• THINGS TO DO:
[a] From the passage on ATLAS b-jet measurements, quote word for word the part starting with "Physicists found that" and going on through "(see Figure 1).".
[b] Extend the passage on the ATLAS technique for measuring bottom-quark jets, picking up after its last sentence.

• EXTRACT TO READ:
▬▬▬▬▬▬

ATLAS physicists have developed a new artificial intelligence technique to enhance measurements of particle jets originating from bottom quarks.

Physicists found that these regression algorithms significantly improve the estimation of a b-jet's transverse momentum, outperforming standard calibrations and ad-hoc corrections. For small-radius jets, the technique shows a 10-40% increase in accuracy for measuring jet transverse momentum compared to standard calibrations, and it effectively corrects for semi-leptonic decays (see Figure 1).

This new ATLAS technique is particularly useful for studying the Higgs boson’s favourite decay mode: into two bottom quarks (see event display). Often, the two b-jets created by this decay can overlap. To address this, scientists use large-radius jets that capture all decay products within a single jet. For large-radius jets, the regression algorithms were trained not only to estimate the jet's transverse momentum but also its mass – an important variable in physics analyses. This approach significantly improves the calibration of jet masses (see Figure 2), and provides a 25-35% more accurate estimation of transverse momentum of large-radius jets.

▬▬▬▬▬▬

• COLLECTED DATA:
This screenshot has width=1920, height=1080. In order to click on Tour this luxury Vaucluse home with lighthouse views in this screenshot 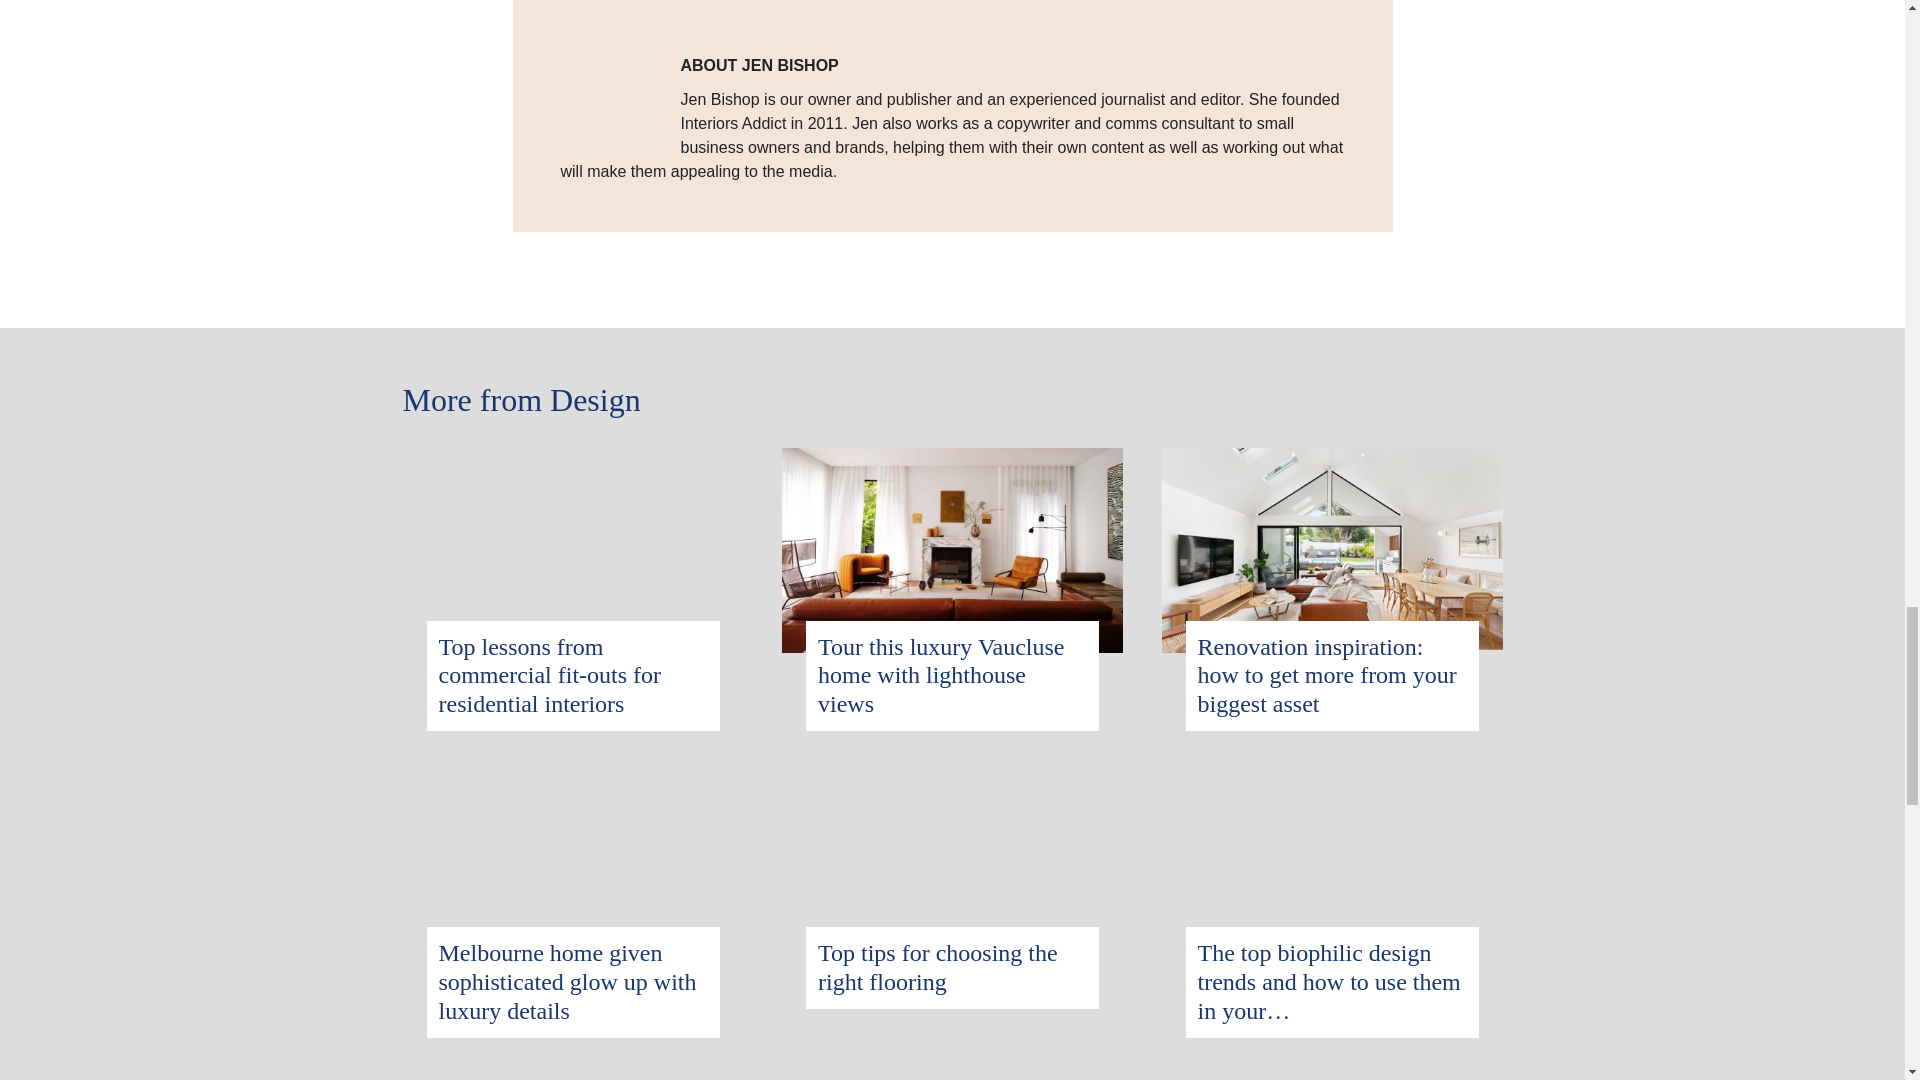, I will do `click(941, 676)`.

▬▬▬▬▬▬

• OUTPUTS FOR THE TASKS:
[a]
Physicists found that these regression algorithms significantly improve the estimation of a b-jet's transverse momentum, outperforming standard calibrations and ad-hoc corrections. For small-radius jets, the technique shows a 10-40% increase in accuracy for measuring jet transverse momentum compared to standard calibrations, and it effectively corrects for semi-leptonic decays (see Figure 1).

[b]
The improvements provided by ATLAS’ new regression technique will enhance the experimental sensitivity of searches for new particles and precision measurements using b-jets across both low and high momentum regimes. ATLAS researchers will continue to explore innovative strategies to deepen their understanding of their data.

About the event display: Candidate event for the process WH→ μνbb. An isolated muon is shown as the lower red track producing hits in the endcap-muon chambers. The missing transverse momentum is identified by a white dashed line. The Higgs-boson candidate is reconstructed as a single large-radius jet (blue cone) containing two b-tagged sub-jets built from tracking information. A clear two-prong structure is visible as energy deposits in both the electromagnetic (green) and hadronic (yellow) calorimeters. A second muon (upper red track), shown with hits in the barrel muon chambers, is found within the Higgs-boson candidate. (Image: ATLAS Collaboration/CERN)